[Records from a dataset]
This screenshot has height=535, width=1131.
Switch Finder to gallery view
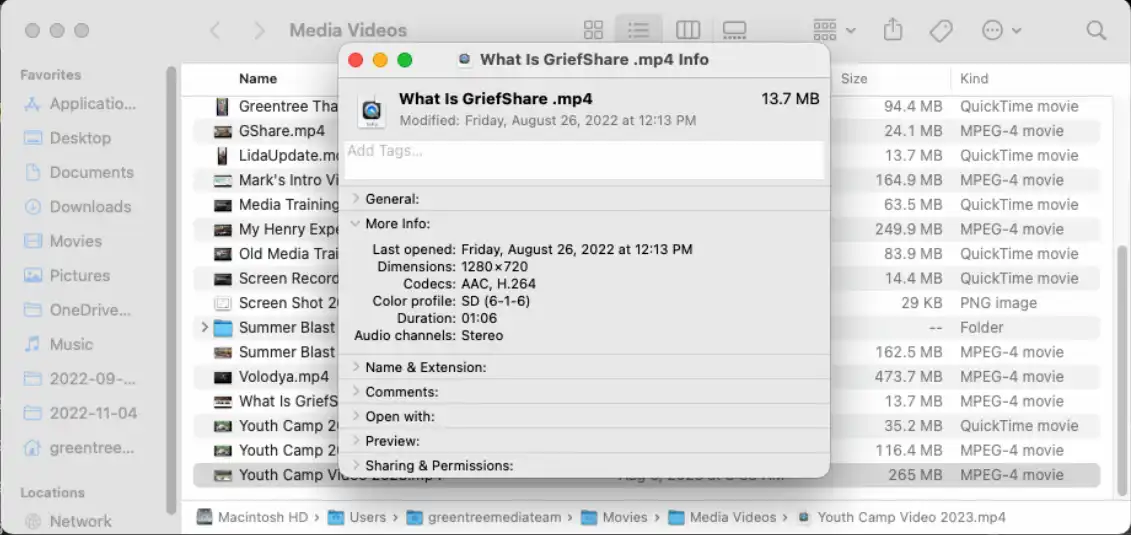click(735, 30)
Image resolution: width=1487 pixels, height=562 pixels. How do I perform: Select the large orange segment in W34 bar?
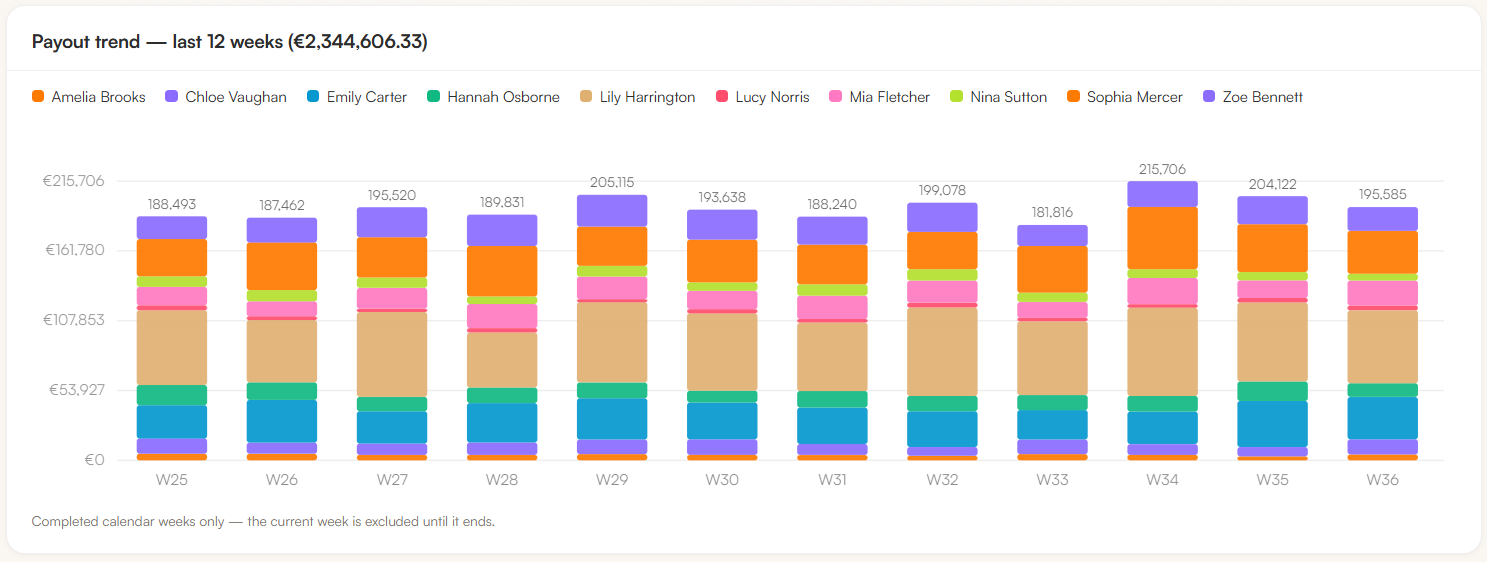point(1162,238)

YOUR INSTRUCTIONS:
Reproduce the data above without a single change, please, but without its pictures.

OUTPUT FOR THIS EXERCISE:
This screenshot has height=535, width=1131.
Switch Finder to gallery view
click(735, 30)
Image resolution: width=1487 pixels, height=562 pixels. How do I perform: Select the large orange segment in W34 bar?
point(1162,238)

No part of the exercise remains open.